**Exercise brief**
Transcribe every entry in the data listing below verbatim, keeping each line in its original order.

[Data listing]
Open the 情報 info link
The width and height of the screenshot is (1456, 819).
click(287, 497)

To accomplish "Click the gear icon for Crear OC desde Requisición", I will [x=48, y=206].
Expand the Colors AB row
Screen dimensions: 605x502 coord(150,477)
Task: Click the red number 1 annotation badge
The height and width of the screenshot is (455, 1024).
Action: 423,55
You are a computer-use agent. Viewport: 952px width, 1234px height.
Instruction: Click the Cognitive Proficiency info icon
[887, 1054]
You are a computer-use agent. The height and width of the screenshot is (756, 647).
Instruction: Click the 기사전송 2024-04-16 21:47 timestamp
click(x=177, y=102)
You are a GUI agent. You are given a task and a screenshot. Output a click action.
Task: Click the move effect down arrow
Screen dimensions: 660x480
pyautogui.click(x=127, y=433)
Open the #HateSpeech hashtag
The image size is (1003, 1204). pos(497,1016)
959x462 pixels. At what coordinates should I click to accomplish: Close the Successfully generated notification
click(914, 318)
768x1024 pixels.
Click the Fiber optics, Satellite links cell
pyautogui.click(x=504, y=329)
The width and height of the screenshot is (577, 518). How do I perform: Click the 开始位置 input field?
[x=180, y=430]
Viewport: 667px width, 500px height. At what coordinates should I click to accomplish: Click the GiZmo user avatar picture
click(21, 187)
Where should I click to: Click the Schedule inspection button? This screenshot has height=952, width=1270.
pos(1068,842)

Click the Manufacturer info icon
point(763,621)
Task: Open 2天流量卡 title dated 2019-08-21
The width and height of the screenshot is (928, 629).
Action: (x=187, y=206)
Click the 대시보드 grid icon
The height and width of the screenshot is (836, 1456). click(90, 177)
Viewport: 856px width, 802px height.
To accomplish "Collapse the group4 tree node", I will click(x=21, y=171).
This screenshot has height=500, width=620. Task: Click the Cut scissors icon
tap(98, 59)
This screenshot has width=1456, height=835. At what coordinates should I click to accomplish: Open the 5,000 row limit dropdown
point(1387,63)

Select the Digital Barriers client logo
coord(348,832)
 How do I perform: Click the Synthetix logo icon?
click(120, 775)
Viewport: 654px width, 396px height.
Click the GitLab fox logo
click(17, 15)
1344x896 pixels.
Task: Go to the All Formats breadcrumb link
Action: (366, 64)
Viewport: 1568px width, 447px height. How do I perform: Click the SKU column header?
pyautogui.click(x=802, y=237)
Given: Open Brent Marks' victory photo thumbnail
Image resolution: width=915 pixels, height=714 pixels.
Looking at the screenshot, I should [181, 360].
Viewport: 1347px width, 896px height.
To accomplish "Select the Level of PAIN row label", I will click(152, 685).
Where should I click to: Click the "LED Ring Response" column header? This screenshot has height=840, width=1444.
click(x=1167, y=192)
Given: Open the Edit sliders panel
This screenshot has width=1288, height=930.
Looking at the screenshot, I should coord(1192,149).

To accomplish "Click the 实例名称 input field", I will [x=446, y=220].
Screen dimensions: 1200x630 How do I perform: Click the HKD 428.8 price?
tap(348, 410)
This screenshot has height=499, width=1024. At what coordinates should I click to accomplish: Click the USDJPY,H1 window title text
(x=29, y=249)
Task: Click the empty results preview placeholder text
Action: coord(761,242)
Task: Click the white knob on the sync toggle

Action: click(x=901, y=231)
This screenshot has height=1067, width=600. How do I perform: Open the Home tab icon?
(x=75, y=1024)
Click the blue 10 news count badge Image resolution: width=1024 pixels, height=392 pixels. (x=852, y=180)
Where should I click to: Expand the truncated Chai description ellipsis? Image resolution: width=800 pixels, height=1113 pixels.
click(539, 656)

**Response**
Open the 情報 info link
The width and height of the screenshot is (1456, 819).
click(287, 497)

To accomplish "Click the gear icon for Crear OC desde Requisición", I will [x=48, y=206].
Expand the Colors AB row
Screen dimensions: 605x502 coord(150,477)
Task: Click the red number 1 annotation badge
The height and width of the screenshot is (455, 1024).
Action: 423,55
You are a computer-use agent. Viewport: 952px width, 1234px height.
Instruction: Click the Cognitive Proficiency info icon
[887, 1054]
You are a computer-use agent. The height and width of the screenshot is (756, 647).
Instruction: Click the 기사전송 2024-04-16 21:47 timestamp
click(x=177, y=102)
You are a GUI agent. You are given a task and a screenshot. Output a click action.
Task: Click the move effect down arrow
Screen dimensions: 660x480
pyautogui.click(x=127, y=433)
Open the #HateSpeech hashtag
The image size is (1003, 1204). pos(497,1016)
959x462 pixels. At what coordinates should I click to accomplish: Close the Successfully generated notification
click(914, 318)
768x1024 pixels.
Click the Fiber optics, Satellite links cell
pyautogui.click(x=504, y=329)
The width and height of the screenshot is (577, 518). How do I perform: Click the 开始位置 input field?
[x=180, y=430]
Viewport: 667px width, 500px height. At what coordinates should I click to accomplish: Click the GiZmo user avatar picture
click(21, 187)
Where should I click to: Click the Schedule inspection button? This screenshot has height=952, width=1270.
pos(1068,842)

Click the Manufacturer info icon
point(763,621)
Task: Open 2天流量卡 title dated 2019-08-21
The width and height of the screenshot is (928, 629).
Action: (x=187, y=206)
Click the 대시보드 grid icon
The height and width of the screenshot is (836, 1456). click(90, 177)
Viewport: 856px width, 802px height.
To accomplish "Collapse the group4 tree node", I will click(x=21, y=171).
This screenshot has height=500, width=620. Task: Click the Cut scissors icon
tap(98, 59)
This screenshot has width=1456, height=835. At what coordinates should I click to accomplish: Open the 5,000 row limit dropdown
point(1387,63)

Select the Digital Barriers client logo
coord(348,832)
 How do I perform: Click the Synthetix logo icon?
click(120, 775)
Viewport: 654px width, 396px height.
Click the GitLab fox logo
click(17, 15)
1344x896 pixels.
Task: Go to the All Formats breadcrumb link
Action: (366, 64)
Viewport: 1568px width, 447px height. How do I perform: Click the SKU column header?
pyautogui.click(x=802, y=237)
Given: Open Brent Marks' victory photo thumbnail
Image resolution: width=915 pixels, height=714 pixels.
Looking at the screenshot, I should [181, 360].
Viewport: 1347px width, 896px height.
To accomplish "Select the Level of PAIN row label", I will click(152, 685).
Where should I click to: Click the "LED Ring Response" column header? This screenshot has height=840, width=1444.
click(x=1167, y=192)
Given: Open the Edit sliders panel
This screenshot has width=1288, height=930.
Looking at the screenshot, I should coord(1192,149).

To accomplish "Click the 实例名称 input field", I will [x=446, y=220].
Screen dimensions: 1200x630 How do I perform: Click the HKD 428.8 price?
tap(348, 410)
This screenshot has height=499, width=1024. At what coordinates should I click to accomplish: Click the USDJPY,H1 window title text
(x=29, y=249)
Task: Click the empty results preview placeholder text
Action: coord(761,242)
Task: Click the white knob on the sync toggle

Action: click(x=901, y=231)
This screenshot has height=1067, width=600. How do I perform: Open the Home tab icon?
(x=75, y=1024)
Click the blue 10 news count badge Image resolution: width=1024 pixels, height=392 pixels. (x=852, y=180)
Where should I click to: Expand the truncated Chai description ellipsis? Image resolution: width=800 pixels, height=1113 pixels.
click(539, 656)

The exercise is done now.